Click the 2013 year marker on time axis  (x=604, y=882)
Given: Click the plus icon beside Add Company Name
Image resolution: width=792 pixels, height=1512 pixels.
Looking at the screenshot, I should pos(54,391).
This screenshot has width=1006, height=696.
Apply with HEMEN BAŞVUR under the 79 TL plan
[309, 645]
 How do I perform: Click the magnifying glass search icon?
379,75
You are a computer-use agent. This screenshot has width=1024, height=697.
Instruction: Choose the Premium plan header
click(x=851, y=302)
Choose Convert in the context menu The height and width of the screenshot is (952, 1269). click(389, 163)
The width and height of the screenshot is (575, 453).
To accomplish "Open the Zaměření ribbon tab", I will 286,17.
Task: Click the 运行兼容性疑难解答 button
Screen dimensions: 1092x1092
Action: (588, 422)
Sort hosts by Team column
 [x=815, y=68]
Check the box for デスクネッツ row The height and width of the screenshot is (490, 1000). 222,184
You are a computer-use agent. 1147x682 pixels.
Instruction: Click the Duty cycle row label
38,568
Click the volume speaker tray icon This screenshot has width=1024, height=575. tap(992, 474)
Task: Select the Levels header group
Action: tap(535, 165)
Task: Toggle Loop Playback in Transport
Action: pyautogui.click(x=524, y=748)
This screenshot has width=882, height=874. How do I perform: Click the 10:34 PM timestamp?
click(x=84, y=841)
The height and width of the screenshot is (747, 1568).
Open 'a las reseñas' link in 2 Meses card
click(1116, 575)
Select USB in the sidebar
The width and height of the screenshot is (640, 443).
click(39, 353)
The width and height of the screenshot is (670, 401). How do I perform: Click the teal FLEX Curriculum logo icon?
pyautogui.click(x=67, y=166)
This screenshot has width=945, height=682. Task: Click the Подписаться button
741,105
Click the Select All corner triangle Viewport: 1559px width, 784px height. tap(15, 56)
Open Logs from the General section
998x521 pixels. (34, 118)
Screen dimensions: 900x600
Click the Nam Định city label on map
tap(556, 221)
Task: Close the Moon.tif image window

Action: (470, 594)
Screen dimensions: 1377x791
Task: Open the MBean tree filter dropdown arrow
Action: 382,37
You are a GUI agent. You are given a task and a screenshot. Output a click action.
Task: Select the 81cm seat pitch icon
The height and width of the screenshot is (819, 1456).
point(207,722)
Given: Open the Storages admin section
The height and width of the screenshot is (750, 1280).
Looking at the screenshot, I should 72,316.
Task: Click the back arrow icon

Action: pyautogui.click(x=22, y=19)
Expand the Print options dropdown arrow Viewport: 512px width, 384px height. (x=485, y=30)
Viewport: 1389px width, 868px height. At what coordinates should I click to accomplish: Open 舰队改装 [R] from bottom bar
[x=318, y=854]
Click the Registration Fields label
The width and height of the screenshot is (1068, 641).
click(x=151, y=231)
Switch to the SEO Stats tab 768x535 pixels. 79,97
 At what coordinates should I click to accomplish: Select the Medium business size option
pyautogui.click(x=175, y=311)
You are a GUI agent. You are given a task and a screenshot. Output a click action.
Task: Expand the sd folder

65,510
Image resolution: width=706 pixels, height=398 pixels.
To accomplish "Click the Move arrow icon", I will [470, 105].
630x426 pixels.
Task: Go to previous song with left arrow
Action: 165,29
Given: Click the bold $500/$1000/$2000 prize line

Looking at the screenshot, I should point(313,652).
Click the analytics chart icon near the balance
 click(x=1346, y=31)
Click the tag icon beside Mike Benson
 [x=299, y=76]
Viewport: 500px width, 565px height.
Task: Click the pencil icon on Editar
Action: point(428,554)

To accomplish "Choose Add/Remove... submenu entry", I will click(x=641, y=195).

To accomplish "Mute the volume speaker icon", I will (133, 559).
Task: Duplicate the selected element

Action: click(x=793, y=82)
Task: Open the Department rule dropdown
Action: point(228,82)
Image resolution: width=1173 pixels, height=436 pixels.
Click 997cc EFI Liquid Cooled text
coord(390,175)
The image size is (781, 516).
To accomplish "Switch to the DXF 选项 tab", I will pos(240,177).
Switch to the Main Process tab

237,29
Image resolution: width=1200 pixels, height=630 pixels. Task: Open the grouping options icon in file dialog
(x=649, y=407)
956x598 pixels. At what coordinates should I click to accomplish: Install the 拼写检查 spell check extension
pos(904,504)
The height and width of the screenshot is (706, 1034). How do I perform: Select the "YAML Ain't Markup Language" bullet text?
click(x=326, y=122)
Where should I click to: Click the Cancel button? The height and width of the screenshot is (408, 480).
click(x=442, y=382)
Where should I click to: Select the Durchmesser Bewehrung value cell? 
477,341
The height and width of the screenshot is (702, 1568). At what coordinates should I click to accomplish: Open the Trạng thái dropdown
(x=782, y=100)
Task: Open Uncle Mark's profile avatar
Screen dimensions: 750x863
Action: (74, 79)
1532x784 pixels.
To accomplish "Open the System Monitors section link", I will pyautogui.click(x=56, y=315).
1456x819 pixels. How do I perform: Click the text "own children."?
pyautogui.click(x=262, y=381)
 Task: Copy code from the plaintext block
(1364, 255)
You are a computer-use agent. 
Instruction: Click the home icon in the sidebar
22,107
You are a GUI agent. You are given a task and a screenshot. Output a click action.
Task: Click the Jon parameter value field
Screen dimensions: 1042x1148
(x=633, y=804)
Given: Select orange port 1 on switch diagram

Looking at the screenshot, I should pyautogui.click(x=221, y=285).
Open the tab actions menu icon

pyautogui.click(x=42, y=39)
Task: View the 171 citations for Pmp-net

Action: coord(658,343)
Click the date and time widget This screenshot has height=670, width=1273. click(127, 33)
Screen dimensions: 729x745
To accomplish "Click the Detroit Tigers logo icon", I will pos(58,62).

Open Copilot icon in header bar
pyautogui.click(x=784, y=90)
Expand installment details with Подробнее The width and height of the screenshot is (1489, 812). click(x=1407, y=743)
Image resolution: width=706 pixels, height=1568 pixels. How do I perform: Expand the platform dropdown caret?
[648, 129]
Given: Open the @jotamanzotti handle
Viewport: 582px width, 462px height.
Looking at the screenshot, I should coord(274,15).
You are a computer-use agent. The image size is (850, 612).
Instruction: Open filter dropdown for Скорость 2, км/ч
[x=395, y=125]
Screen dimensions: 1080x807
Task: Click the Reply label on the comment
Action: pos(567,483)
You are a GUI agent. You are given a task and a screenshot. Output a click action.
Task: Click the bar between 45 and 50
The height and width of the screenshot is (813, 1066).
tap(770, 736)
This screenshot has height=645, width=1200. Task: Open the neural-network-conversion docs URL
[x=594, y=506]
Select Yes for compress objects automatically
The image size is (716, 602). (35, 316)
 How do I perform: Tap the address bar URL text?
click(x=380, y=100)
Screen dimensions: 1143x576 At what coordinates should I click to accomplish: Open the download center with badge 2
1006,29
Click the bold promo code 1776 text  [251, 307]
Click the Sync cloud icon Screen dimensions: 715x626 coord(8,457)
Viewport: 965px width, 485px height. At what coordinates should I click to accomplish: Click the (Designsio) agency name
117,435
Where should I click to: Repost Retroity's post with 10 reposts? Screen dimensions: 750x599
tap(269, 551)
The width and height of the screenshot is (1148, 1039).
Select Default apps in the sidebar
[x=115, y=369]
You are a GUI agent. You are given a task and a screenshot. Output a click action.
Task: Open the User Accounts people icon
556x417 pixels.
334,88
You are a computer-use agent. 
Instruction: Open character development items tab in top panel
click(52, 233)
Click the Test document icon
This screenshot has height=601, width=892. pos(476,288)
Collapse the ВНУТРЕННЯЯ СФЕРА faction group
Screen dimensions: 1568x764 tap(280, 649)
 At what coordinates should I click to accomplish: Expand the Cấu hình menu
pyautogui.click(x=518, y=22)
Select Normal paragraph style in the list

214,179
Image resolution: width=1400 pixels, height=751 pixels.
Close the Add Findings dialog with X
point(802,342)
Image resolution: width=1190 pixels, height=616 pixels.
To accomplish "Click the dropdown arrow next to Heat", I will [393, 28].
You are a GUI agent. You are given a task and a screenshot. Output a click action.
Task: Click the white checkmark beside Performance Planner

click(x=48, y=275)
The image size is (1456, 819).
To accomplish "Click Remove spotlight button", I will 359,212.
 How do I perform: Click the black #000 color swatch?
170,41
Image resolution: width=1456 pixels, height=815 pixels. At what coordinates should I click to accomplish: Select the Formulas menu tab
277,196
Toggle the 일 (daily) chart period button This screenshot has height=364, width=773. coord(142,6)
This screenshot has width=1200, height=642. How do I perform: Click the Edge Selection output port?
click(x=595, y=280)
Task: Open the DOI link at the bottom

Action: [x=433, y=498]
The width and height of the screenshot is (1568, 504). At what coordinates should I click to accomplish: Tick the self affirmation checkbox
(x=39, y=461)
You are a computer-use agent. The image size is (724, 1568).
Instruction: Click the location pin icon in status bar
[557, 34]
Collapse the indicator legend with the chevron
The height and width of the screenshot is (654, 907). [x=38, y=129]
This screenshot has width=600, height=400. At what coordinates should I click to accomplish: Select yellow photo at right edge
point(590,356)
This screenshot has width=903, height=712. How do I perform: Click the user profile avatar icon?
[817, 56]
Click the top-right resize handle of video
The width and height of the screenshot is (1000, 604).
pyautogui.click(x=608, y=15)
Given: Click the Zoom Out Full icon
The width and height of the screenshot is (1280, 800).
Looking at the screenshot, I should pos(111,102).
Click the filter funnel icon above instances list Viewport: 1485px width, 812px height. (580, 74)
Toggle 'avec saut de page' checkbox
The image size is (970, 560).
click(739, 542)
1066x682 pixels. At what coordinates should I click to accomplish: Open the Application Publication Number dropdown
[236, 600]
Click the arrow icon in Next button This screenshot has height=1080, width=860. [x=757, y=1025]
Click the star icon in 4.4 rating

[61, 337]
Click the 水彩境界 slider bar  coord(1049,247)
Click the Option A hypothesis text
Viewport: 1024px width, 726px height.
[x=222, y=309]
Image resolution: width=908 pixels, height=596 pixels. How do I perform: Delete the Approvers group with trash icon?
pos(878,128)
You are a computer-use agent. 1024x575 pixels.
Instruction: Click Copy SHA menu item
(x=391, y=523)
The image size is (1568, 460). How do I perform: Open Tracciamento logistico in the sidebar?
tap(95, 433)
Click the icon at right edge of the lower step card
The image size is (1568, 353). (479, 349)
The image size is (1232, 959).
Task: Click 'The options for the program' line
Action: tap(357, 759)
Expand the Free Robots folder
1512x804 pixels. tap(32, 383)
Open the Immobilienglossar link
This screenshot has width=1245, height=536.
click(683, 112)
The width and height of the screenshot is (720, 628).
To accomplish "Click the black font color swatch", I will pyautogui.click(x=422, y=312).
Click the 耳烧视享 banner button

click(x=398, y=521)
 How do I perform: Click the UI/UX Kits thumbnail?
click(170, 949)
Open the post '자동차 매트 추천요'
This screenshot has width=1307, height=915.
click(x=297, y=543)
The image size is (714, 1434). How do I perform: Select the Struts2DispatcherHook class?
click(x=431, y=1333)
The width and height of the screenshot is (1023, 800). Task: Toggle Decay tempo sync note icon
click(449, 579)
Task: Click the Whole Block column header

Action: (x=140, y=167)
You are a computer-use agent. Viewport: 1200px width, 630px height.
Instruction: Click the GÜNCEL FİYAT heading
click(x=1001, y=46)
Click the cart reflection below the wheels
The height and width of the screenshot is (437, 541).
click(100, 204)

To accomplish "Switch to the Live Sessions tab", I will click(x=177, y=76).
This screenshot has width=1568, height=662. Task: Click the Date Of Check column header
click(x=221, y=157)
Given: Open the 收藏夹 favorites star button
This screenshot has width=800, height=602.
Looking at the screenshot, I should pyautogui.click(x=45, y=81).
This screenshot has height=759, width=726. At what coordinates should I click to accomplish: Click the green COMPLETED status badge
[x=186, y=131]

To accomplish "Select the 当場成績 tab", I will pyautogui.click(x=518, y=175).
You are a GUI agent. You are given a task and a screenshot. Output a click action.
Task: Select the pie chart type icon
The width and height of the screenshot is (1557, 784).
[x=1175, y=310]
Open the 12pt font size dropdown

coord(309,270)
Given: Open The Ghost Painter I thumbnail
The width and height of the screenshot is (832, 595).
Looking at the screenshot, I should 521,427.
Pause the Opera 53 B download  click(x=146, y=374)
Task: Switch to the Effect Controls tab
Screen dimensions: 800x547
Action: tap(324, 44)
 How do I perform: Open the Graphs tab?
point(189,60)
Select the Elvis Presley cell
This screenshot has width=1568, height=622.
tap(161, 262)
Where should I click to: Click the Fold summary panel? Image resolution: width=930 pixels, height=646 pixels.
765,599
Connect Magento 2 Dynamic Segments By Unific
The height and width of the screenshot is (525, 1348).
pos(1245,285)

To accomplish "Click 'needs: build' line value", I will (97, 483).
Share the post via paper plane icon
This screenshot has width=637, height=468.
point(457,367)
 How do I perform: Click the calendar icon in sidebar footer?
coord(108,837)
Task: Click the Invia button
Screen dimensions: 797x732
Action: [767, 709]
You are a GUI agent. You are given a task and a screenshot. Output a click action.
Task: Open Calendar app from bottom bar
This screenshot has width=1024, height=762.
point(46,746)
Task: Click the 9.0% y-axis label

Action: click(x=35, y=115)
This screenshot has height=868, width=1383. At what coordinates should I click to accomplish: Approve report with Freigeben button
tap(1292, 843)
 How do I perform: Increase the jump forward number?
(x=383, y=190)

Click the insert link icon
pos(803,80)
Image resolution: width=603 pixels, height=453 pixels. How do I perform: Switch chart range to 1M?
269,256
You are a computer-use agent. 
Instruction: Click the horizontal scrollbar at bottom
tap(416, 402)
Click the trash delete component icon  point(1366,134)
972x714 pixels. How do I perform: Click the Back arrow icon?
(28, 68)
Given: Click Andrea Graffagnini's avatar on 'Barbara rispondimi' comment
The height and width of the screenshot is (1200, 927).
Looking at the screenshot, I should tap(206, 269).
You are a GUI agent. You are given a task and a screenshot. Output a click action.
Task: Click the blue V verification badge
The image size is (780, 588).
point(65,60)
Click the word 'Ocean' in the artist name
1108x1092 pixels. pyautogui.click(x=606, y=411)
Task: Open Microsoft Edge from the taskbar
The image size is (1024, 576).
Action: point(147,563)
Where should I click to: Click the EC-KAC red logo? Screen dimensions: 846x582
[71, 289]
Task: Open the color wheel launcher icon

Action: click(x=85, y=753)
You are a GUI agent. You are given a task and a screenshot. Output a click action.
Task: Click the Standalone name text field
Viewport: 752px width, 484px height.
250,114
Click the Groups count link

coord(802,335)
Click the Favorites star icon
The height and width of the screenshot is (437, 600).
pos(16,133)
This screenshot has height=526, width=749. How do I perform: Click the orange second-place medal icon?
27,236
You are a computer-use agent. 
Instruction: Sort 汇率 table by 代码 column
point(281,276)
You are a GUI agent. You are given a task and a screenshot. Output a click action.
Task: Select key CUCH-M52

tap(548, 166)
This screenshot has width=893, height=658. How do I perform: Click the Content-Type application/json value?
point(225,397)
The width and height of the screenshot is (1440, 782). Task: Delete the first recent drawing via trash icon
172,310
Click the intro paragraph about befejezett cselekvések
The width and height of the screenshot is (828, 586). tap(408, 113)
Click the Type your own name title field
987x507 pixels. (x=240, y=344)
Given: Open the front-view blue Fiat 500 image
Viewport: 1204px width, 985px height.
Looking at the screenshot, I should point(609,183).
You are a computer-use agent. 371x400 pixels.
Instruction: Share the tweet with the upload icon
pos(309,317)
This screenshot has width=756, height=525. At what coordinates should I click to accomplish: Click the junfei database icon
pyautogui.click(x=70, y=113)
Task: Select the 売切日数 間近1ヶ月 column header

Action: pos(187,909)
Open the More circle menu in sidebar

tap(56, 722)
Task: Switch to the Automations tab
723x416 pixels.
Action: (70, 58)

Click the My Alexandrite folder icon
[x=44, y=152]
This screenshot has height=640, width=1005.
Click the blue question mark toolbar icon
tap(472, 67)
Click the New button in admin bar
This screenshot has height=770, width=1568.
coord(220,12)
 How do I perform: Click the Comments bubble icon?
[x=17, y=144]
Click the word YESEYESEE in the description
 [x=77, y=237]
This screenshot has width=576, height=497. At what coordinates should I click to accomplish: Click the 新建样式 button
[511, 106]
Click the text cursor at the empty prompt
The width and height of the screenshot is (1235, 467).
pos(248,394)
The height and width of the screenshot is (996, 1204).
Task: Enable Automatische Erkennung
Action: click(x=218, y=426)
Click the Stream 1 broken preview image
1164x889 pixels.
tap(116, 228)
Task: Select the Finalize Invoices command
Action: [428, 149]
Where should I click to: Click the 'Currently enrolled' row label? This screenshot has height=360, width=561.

**Your objective**
From the listing above, repeat exactly the lines starting at the line that includes "This screenshot has height=526, width=749." and ending at the line that includes "Given: Open the front-view", with nothing outside that span.

**Answer to this exercise**
This screenshot has height=526, width=749. How do I perform: Click the orange second-place medal icon?
27,236
You are a computer-use agent. 
Instruction: Sort 汇率 table by 代码 column
point(281,276)
You are a GUI agent. You are given a task and a screenshot. Output a click action.
Task: Select key CUCH-M52

tap(548, 166)
This screenshot has width=893, height=658. How do I perform: Click the Content-Type application/json value?
point(225,397)
The width and height of the screenshot is (1440, 782). Task: Delete the first recent drawing via trash icon
172,310
Click the intro paragraph about befejezett cselekvések
The width and height of the screenshot is (828, 586). tap(408, 113)
Click the Type your own name title field
987x507 pixels. (x=240, y=344)
Given: Open the front-view blue Fiat 500 image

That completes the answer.